■ **Aim**
Reproduce word for word everything in the passage on Dr. King's lessons below from "In 2026, there" down to "can fight back.".

■ **Selected text**
# # #
In 2026, there are three lessons from Dr. Martin Luther King Jr. – and the Civil Rights struggle he played a major role in – that will aid us in our continuing fight to destroy the racist, sexist, homophobic, capitalist system. 

Dr. King said that, “when machines and computers, profit motives and property rights are considered more important than people. … The giant triplets of racism, materialism, and militarism are incapable of being conquered.” This quote is far from an admittance of defeat, or a praise of strength to the capitalist enemy. This quote is a call to action – a wake up call to reject the disempowering blinders of capitalist ideology so we can fight back. 

Dr. King understood that corporate politicians and their backers in the banks and military-industrial complex would continue to squeeze everything they can out of people. They would continue to look for ways to strip communities, and displace them to make way for profits. 

During the ‘60s, it was the construction of highways and the government’s commitment to “Urban Renewal” (or as James Baldwin coined it , Negro Removal) which led to the razing of Black communities all across the country to make way for the expansion of private investment and military spending. Today, the government is continuing its process of Negro Removal through the expansion of gentrification in cities, the gutting of work and education opportunities and, most notably, the construction of AI data centers in predominantly Black and working-class areas, which pollute the water, land and air, turning them into unlivable wastelands.

The second lesson from Dr. King is the importance of exposing and educating people on the intersections of U.S. imperialist foreign policy and its oppression of people within its borders. 

Here is a longer quote by Dr. King that clearly states this exact lesson:

“There is a very obvious and almost facile connection between the war in Vietnam and the struggle I and others have been waging in America. … America would never invest the necessary funds or energies in rehabilitation of its poor so long as adventures like Vietnam continued to draw men and skills and money like some demonic, destructive suction tube.” 

In the ‘60s and ‘70s the United States found itself spending today’s equivalent of nearly 2 trillion dollars to carry out a brutal genocide and occupation of Vietnam all to protect the financial interests of Washington. The U.S. killed over 1 million Vietnamese people, mainly women and children, and subjected those that survived the calamity with long term irreparable health defects from the use of chemical weapons.
# # #
■ **Data lines**
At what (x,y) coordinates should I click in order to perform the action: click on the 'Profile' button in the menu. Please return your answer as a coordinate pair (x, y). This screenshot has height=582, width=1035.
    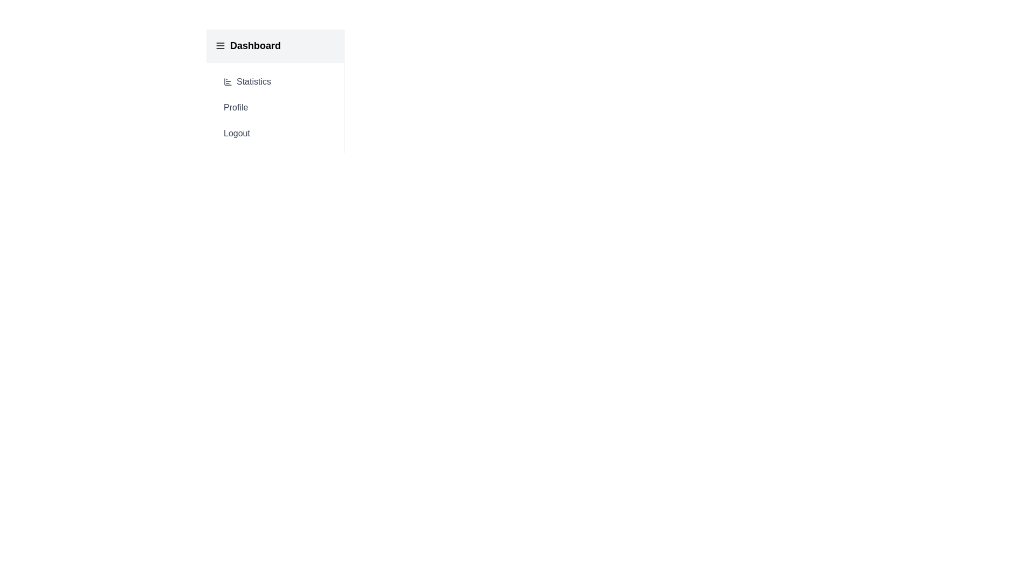
    Looking at the image, I should click on (275, 108).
# # #
■ **Expected answer**
In 2026, there are three lessons from Dr. Martin Luther King Jr. – and the Civil Rights struggle he played a major role in – that will aid us in our continuing fight to destroy the racist, sexist, homophobic, capitalist system. 

Dr. King said that, “when machines and computers, profit motives and property rights are considered more important than people. … The giant triplets of racism, materialism, and militarism are incapable of being conquered.” This quote is far from an admittance of defeat, or a praise of strength to the capitalist enemy. This quote is a call to action – a wake up call to reject the disempowering blinders of capitalist ideology so we can fight back.